Saya lupa hari, tapi SMS suami membuat saya makin tidak karuan. Dia mengalami insomnia parah. Sehingga saya memutuskan untuk menginap di RS, walau mertua kurang berkenan hehehe. Kata suami, dia sebenarnya mengantuk, tapi kakinya seperti tidak mau diajak diam, maunya jalan-jalan. Agak ganjil memang, Tapi beberapa kali saya yang sudah terkantuk-kantuk bahkan terlelap dibangunkan sekedar untuk memijat pinggangnya atau mengelus punggungnya. Itu nyaris sepanjang malam hingga subuh.

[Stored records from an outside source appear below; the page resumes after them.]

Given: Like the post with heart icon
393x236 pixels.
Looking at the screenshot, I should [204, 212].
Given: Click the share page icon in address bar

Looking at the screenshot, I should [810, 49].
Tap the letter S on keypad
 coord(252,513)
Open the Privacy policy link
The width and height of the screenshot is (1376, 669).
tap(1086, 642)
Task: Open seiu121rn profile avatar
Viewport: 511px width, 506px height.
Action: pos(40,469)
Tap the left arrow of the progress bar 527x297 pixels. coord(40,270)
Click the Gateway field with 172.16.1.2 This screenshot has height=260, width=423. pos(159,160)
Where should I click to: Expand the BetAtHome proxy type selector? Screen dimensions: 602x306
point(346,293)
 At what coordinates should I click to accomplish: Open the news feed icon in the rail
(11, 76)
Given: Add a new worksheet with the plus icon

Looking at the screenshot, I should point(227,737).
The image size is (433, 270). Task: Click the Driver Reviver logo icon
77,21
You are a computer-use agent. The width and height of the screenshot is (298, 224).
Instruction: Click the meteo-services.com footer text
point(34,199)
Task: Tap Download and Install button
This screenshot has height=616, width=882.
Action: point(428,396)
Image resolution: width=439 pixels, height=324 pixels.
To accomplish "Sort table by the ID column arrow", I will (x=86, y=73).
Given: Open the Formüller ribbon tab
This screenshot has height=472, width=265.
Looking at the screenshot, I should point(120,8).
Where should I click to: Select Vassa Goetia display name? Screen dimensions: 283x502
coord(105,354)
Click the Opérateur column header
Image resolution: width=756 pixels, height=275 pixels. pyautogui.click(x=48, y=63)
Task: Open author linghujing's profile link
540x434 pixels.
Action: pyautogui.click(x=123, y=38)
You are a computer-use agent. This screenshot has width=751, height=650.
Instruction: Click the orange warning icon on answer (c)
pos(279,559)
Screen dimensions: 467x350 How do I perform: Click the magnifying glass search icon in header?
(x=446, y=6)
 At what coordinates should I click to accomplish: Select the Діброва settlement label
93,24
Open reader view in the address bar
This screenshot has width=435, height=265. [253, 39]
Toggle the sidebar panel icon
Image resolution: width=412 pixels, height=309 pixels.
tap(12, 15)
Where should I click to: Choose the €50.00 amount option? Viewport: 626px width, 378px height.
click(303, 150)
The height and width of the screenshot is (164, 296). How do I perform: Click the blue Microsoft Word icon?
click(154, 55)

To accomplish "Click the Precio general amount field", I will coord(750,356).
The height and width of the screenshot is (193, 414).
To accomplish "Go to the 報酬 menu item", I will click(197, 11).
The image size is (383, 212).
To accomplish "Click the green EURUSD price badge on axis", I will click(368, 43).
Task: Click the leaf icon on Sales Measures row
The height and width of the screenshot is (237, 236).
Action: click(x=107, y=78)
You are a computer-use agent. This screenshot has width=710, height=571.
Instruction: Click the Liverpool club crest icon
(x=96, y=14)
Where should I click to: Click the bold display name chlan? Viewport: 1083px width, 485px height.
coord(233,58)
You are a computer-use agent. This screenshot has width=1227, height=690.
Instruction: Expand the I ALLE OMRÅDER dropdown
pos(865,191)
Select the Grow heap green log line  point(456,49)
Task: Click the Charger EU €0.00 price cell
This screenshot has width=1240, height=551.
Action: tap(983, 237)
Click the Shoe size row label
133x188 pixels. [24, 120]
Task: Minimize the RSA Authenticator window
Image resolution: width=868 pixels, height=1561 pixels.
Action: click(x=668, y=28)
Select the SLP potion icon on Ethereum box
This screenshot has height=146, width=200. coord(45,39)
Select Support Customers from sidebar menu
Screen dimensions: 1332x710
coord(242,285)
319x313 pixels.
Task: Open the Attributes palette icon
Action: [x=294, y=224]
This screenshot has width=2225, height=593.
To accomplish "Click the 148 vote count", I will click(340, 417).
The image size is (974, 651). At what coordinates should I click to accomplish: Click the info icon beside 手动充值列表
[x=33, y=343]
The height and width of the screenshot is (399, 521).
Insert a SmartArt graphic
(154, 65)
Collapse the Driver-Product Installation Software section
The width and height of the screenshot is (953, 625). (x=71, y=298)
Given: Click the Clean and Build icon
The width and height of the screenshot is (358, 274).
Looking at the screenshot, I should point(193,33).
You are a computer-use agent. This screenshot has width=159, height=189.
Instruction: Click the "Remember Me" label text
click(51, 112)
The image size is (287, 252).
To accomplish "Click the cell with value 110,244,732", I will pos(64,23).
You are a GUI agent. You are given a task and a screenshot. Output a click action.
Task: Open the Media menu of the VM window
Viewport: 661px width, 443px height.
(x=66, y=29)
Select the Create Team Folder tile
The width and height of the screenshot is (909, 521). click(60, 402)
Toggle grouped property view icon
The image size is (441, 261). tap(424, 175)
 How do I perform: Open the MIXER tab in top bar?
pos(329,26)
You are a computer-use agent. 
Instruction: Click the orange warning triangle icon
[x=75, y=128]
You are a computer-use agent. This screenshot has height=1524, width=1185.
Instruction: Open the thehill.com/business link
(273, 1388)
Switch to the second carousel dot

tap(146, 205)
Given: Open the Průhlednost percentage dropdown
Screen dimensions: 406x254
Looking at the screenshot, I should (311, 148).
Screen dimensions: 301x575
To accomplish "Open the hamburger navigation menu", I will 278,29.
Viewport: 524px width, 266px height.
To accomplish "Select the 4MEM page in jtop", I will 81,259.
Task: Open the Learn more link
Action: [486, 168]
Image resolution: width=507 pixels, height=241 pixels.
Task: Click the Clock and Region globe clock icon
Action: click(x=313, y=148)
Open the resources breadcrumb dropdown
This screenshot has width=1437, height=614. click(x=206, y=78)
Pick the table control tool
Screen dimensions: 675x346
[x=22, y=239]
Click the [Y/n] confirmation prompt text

H-1 lebaran, kami sangat optimis bisa pulang ke rumah karena, trombosit suami sudah naik 5000. Setelah drop dari 57 ribu menjadi 50 ribu. Kemudian bisa naik menjadi 55 ribu. Tapi ternyata trombosit yang sempat naik itu, turun lagi menjadi 47 ribu. Yang bikin saya lemas, suami juga mimisan, walau tidak banyak. Perawat langsung konsultasi dokter dan segera memberi suntikan untuk menghentikan pendarahan. Dikhawatirkan ada pembuluh darah yang pecah 😦

Keputusan dokter sepertinya tidak bisa diganggu gugat, suami tidak diperbolehkan pulang jika trombositnya tidak naik sampai minimal 100 ribu. Suami memang merasa sudah enakan, makan doyan, tidak mual, tidak lemas, tapi dokter bilang justru itu kondisi yang menipu. Disaat pasien merasa kondisinya membaik, tapi sebenarnya itu saat-saat yang kritis. Psien bisa drop kapan saja. Jadi jangan terlena, apalagi trombositnya belum ada peningkatan. karena dokternya cantik (kata suami saya), suami saya nurut banget hahaha (dezigg).

Hingga malam lebaran, trombosit suami masih bertahan 70 ribu saja. Sedangkan pasien lainnya memaksa pulang demi lebaran di rumah. Keluarga mereka rela menandatangani surat pernyataan di atas materai, sehingga jika terjadi apa-apa, itu sudah di luar tanggung jawab rumah sakit. Saya tidak mau seperti itu, biarlah, kesehatan suami saya jauhhhhhhhhhh lebih penting. Sedih pasti, tidak bisa berlebaran di rumah. Kumpul dengan kluarga. Tapi bukankah akan lebih sedih jika nantinya hidup dipenuhi penyesalan setelah membuat keputusan ceroboh yang membahayakan nyawa?